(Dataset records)

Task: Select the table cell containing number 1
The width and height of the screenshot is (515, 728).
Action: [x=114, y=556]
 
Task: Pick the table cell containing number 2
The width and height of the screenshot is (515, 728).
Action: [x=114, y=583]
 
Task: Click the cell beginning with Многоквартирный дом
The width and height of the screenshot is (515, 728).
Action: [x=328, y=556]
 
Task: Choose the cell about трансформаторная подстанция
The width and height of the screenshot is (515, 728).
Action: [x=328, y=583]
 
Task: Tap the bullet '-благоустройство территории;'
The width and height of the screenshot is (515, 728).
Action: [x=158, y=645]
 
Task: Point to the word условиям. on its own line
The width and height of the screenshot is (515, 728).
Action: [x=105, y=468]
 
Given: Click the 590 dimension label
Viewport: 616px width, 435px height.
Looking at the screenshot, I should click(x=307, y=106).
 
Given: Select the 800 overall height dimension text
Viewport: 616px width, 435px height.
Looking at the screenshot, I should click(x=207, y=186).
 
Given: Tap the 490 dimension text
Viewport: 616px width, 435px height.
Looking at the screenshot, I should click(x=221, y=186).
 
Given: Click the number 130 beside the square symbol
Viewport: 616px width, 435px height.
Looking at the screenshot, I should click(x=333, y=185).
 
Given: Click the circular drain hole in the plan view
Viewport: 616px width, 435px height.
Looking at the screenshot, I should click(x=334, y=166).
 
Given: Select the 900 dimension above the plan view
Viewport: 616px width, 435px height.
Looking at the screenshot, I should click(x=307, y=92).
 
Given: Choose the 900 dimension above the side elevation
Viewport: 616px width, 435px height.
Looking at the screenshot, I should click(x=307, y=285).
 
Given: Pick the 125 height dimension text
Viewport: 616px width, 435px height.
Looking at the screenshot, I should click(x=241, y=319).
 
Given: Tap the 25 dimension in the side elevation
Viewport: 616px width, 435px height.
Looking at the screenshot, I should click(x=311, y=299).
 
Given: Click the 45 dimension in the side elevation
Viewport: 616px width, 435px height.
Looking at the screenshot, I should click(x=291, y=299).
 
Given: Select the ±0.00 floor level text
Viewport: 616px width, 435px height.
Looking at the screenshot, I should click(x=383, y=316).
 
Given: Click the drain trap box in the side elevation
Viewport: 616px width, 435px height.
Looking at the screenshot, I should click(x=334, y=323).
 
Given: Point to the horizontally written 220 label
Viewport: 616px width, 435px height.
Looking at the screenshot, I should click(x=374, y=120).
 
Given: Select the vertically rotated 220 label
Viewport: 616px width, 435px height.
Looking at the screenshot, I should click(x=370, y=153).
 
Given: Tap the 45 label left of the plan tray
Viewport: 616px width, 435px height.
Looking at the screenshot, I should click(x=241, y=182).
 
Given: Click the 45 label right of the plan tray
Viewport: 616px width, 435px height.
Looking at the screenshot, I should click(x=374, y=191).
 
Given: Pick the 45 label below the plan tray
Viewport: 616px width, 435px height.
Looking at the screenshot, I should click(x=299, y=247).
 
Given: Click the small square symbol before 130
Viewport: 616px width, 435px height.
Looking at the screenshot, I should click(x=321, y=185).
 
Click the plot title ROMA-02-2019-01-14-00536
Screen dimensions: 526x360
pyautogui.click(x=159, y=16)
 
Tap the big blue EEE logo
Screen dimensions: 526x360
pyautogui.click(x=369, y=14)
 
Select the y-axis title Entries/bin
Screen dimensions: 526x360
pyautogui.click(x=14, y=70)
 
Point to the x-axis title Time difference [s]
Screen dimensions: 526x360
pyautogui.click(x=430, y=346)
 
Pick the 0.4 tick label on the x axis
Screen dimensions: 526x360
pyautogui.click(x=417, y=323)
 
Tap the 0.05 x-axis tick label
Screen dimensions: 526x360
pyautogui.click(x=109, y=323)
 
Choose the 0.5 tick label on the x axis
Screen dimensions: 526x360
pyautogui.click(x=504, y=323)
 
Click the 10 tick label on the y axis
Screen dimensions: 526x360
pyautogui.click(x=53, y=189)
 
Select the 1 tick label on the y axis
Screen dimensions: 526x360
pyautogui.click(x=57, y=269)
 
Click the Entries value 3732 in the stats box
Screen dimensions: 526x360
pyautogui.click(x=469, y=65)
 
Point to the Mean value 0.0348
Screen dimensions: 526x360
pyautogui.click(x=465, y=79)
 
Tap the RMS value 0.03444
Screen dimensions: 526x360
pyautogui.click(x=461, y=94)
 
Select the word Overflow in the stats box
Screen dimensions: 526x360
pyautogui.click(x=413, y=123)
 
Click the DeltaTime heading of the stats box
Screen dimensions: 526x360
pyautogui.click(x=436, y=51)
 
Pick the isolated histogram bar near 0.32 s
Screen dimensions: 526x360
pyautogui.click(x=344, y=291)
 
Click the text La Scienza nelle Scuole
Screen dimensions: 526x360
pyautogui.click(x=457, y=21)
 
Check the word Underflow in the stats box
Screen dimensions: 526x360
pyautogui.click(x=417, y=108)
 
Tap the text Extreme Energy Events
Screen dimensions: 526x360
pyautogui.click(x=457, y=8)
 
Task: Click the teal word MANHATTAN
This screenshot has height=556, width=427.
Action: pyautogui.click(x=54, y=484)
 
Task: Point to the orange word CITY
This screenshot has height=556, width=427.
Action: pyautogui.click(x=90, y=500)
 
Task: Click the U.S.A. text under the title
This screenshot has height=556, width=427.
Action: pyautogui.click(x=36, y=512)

_PROBLEM DETAILS_:
Rewrite the stretch of records from the start through the line containing "Action: [x=105, y=468]" as a numbered list, leaving out the blank lines.

_OUTPUT OF THE EXERCISE_:
1. Task: Select the table cell containing number 1
2. The width and height of the screenshot is (515, 728).
3. Action: [x=114, y=556]
4. Task: Pick the table cell containing number 2
5. The width and height of the screenshot is (515, 728).
6. Action: [x=114, y=583]
7. Task: Click the cell beginning with Многоквартирный дом
8. The width and height of the screenshot is (515, 728).
9. Action: [x=328, y=556]
10. Task: Choose the cell about трансформаторная подстанция
11. The width and height of the screenshot is (515, 728).
12. Action: [x=328, y=583]
13. Task: Tap the bullet '-благоустройство территории;'
14. The width and height of the screenshot is (515, 728).
15. Action: [x=158, y=645]
16. Task: Point to the word условиям. on its own line
17. The width and height of the screenshot is (515, 728).
18. Action: [x=105, y=468]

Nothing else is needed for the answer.